We are going to run tests on the new RH 9 kernel released yesterday
(2.4.20-18.7) and we will post the results here.


Comment 3 Lans Carstensen 2003-06-05 17:54:28 UTC
Under Red Hat 7.x and 8 the new 2.4.20-18 erratum kernel, this now amounts to a
serious regression.  Performance tests on a 7.2 system upgraded to
2.4.20-18.7smp is included below.  There were no benefits for Red Hat 9 under
this kernel, either.

This is now a really big deal.  Sites concerned about security can't pick up the
security errata and continue to operate in a common centralized NAS environment.

4k NFS v2 write test:
268.4355 MB in 24.3497 secs, 11.0242 MB/sec
4k NFS v2 read test:
268.4355 MB in 50.0570 secs, 5.3626 MB/sec
8k NFS v2 write test:
268.4355 MB in 22.7779 secs, 11.7849 MB/sec
8k NFS v2 read test:
268.4355 MB in 61.5758 secs, 4.3594 MB/sec
16k NFS v2 write test:
268.4355 MB in 22.7875 secs, 11.7800 MB/sec
16k NFS v2 read test:
268.4355 MB in 59.9235 secs, 4.4796 MB/sec
32k NFS v2 write test:
268.4355 MB in 22.7788 secs, 11.7844 MB/sec
32k NFS v2 read test:
268.4355 MB in 60.4922 secs, 4.4375 MB/sec
4k NFS v3 UDP write test:
268.4355 MB in 23.3406 secs, 11.5008 MB/sec
4k NFS v3 UDP read test:
268.4355 MB in 49.9578 secs, 5.3732 MB/sec
8k NFS v3 UDP write test:
268.4355 MB in 22.9060 secs, 11.7190 MB/sec
8k NFS v3 UDP read test:
268.4355 MB in 66.2322 secs, 4.0529 MB/sec
16k NFS v3 UDP write test:
268.4355 MB in 22.6011 secs, 11.8771 MB/sec
16k NFS v3 UDP read test:
268.4355 MB in 83.4446 secs, 3.2169 MB/sec
32k NFS v3 UDP write test:
268.4355 MB in 22.6790 secs, 11.8363 MB/sec
32k NFS v3 UDP read test:
268.4355 MB in 75.9692 secs, 3.5335 MB/sec
4k NFS v3 TCP write test:
268.4355 MB in 23.7628 secs, 11.2964 MB/sec
4k NFS v3 TCP read test:
268.4355 MB in 24.2271 secs, 11.0800 MB/sec
8k NFS v3 TCP write test:
268.4355 MB in 23.2774 secs, 11.5320 MB/sec
8k NFS v3 TCP read test:
268.4355 MB in 23.1907 secs, 11.5751 MB/sec
16k NFS v3 TCP write test:
268.4355 MB in 22.9976 secs, 11.6724 MB/sec
16k NFS v3 TCP read test:
268.4355 MB in 23.0102 secs, 11.6659 MB/sec
32k NFS v3 TCP write test:
268.4355 MB in 22.8861 secs, 11.7292 MB/sec
32k NFS v3 TCP read test:
268.4355 MB in 23.2306 secs, 11.5553 MB/sec

Comment 4 Jim Laverty 2003-06-05 19:21:51 UTC
This problem seems to go away in the very latest errata kernel 2.4.20-18.9.  We
have been testing it with a NetApp FAS 960C, using ONTAP 6.4.1 and ONTAP 6.1.2.
 The testing of this kernel was done with NFS over UDP not TCP, using 8k r/w
sizes.  TCP testing will be done in the next day.

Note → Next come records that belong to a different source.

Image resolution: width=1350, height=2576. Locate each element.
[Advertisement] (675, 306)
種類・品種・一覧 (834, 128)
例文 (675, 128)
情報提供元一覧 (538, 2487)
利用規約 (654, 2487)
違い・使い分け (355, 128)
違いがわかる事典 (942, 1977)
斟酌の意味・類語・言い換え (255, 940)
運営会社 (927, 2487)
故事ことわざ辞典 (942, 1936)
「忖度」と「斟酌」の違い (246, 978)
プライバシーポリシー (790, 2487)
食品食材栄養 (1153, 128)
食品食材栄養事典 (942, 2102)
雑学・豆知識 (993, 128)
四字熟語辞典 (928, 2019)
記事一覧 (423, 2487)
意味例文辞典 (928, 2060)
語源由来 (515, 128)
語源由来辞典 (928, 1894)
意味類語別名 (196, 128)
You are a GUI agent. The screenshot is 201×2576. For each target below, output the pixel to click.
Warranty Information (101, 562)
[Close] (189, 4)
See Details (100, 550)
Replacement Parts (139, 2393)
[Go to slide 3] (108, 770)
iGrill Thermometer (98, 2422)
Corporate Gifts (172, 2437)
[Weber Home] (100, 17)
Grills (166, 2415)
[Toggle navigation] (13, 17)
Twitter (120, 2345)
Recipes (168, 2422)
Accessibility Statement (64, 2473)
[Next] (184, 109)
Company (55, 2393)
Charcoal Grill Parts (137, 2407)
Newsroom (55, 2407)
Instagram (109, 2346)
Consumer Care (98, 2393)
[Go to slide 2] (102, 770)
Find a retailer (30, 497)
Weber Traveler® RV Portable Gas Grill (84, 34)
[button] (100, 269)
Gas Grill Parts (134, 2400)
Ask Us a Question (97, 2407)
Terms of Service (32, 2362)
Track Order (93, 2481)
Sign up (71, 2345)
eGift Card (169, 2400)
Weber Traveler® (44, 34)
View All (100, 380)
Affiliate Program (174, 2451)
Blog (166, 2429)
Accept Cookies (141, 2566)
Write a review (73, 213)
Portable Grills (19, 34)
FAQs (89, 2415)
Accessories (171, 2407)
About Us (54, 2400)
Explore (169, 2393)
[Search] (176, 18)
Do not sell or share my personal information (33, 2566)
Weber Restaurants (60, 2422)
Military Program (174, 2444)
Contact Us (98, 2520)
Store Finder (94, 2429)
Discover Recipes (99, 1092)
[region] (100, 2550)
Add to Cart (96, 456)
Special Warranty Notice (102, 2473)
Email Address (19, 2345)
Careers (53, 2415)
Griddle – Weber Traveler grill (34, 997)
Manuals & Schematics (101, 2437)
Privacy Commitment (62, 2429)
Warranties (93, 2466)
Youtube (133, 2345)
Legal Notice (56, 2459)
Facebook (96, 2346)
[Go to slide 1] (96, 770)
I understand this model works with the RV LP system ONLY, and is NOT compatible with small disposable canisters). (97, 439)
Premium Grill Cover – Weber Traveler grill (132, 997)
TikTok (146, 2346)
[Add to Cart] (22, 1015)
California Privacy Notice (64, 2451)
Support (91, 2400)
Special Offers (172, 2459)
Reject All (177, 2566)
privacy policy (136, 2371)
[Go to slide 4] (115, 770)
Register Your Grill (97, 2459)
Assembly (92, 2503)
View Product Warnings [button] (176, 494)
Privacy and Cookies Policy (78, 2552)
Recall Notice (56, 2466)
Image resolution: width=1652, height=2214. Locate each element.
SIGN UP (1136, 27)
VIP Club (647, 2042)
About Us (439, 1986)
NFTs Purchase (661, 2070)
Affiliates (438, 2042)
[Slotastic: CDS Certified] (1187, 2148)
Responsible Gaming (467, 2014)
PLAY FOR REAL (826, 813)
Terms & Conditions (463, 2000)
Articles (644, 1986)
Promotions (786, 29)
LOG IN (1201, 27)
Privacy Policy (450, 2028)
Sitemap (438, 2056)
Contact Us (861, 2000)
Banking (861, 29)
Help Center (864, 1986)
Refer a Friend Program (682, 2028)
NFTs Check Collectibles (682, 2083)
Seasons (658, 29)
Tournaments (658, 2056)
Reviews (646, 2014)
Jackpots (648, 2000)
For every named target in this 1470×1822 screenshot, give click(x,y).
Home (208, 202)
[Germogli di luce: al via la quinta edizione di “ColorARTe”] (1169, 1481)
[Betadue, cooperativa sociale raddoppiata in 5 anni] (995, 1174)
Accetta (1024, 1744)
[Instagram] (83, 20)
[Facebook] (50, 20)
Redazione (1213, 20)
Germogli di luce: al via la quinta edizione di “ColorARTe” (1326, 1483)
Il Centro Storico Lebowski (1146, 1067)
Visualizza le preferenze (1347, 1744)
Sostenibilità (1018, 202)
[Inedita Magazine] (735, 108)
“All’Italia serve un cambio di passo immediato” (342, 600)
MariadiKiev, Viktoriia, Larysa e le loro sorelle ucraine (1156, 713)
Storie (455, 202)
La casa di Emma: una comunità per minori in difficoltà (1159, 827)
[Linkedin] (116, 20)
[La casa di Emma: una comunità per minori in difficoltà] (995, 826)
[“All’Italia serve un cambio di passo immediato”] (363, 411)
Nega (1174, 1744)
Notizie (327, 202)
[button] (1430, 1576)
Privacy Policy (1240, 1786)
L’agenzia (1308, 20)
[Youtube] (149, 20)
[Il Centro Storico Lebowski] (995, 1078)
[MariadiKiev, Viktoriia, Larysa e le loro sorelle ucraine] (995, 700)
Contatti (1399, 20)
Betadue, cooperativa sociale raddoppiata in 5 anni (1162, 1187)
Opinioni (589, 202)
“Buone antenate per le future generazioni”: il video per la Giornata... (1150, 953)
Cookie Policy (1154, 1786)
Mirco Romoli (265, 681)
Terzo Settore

Prior to this the 2.4.18-5smp performed the best for us with NFS.

Comment 5 Lans Carstensen 2003-06-18 20:53:57 UTC
I haven't updated this lately, but 2.4.20-18.9 and 2.4.20-18.9smp still exhibit
the slow UDP read behavior shown above.  We also can't go to later errata on RH
7.2 without seeing this behavior as well.  We're also testing w/ FAS960c's with
ONTAP 6.4.1.

Comment 6 Jim Laverty 2003-06-27 15:55:30 UTC
Our performance on a NetApp FAS 960C using OnTAP 6.4.1 and Red Hat 9
2.4.20-18.9smp is twice the speed as using OnTAP 6.1.2 on our 840C.  We are
doing many high speed sequential writes of 256 bytes (8-12MB/s overall) from a
few dozen servers.  

We are using 8k r/w mounts, with rmem_max and wmem_max set at 256k (larger
numbers show no tangable gains).  We are using the Broadcom BCM57xx and tg3, on
twin PIII Dell 1650s.  Our TCP performance is within fractions of a second to
our UDP performance.

The OnTAP 6.4.1P1 patch released last week however erases all of the speed gains.  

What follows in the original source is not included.